Jasmina Covic broke through the glass ceiling in 2014 when becoming the youngest and only female agent in the German football business.
Today she runs the Women’s Football Agency – the first of its kind to specialise in women’s football consultancy – alongside Brian Eylert, who once worked with iconic figures such as Lothar Matthaus and Nadine Angerer.
It has been a long road to this point, but every obstacle put in Covic’s path – from narrow-minded sexism to stereotypes in the sporting agency world – have been cleared in groundbreaking fashion.
What has been said?
Speaking to GOAL and SPOX about her initial efforts to work with a men’s football agency, Covic said: “I contacted a few.
“However, I either didn't get any feedback or received a disapproving response like: 'Nobody is interested in women's football anyway'.
"An agent once said to Brian: 'What do you want with that? Let the pretty ones play in bikinis and lock the ugly ones away.'
“People like that are now suddenly also involved in women's football, the great women's experts, and some even call themselves women whisperers. That made me smile a bit.”
What are the difference between women’s and men’s football?
Covic is working hard to break down barriers and level playing fields, but concedes her life is still made more difficult than it should be by contradictory approaches within the male and female games.
She said: “With women, there is a huge fight for sponsors, supplier contracts and equality. You fight for everything, so to speak. It is much easier for an average male Bundesliga player than for an average female Bundesliga player.
“One of our national players is the only one without a supplier contract. Adidas says they don't have the money, but when I hear that an average male player can go shopping with the whole family, and even the agent, at the expense of the supplier, I don't know what to say.

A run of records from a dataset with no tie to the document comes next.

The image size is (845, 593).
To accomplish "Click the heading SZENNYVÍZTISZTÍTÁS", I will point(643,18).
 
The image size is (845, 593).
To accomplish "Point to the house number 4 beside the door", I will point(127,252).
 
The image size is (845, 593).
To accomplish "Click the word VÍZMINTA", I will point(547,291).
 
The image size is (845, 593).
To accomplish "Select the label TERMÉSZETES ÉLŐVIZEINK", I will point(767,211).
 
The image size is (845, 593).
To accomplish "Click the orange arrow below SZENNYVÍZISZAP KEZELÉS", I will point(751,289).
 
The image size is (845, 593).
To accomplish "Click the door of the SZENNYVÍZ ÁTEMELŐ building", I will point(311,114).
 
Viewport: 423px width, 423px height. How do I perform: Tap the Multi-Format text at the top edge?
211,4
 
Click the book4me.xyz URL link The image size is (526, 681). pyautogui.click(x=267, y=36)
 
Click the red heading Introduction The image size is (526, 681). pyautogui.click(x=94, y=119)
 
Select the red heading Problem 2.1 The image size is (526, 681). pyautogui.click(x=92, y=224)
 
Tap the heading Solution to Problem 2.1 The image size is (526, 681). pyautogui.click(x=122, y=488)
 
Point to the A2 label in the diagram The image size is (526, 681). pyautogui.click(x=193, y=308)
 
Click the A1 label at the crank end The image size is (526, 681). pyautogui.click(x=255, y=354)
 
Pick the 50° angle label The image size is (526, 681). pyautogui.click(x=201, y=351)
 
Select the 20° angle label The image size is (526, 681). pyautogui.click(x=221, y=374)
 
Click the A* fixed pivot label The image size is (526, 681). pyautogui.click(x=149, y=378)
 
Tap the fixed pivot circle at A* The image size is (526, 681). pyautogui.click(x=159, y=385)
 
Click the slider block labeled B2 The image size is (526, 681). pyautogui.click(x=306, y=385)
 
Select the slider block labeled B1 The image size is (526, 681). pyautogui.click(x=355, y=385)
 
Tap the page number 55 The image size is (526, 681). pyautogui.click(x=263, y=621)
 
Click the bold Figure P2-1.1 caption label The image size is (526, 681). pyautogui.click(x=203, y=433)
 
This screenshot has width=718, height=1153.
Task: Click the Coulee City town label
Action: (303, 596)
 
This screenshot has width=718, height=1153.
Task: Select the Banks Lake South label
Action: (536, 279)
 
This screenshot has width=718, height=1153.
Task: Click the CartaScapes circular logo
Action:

“We have always worked closely with Puma because they were the only brand that supported women's football. Now they have the problem that the players are being poached by Adidas and Nike.”
The bigger picture
On the advice that is offered to female footballers, Covic said: “Some of the players don't care if the advice is bad or if they have no significant experience in women's football.
“Men come in expensive cars and fancy brands and tell them how rich they are and which famous men they have already worked with. That impresses the girls. This makes them fall for people who have nothing to do with women's football. Some players and parents are way too naive.
“A German female national player once thought it was great that she became the first woman to work with a big men's agency. Yet they have never worked with a woman and have no idea whatsoever. Some of them just make you shake your head.”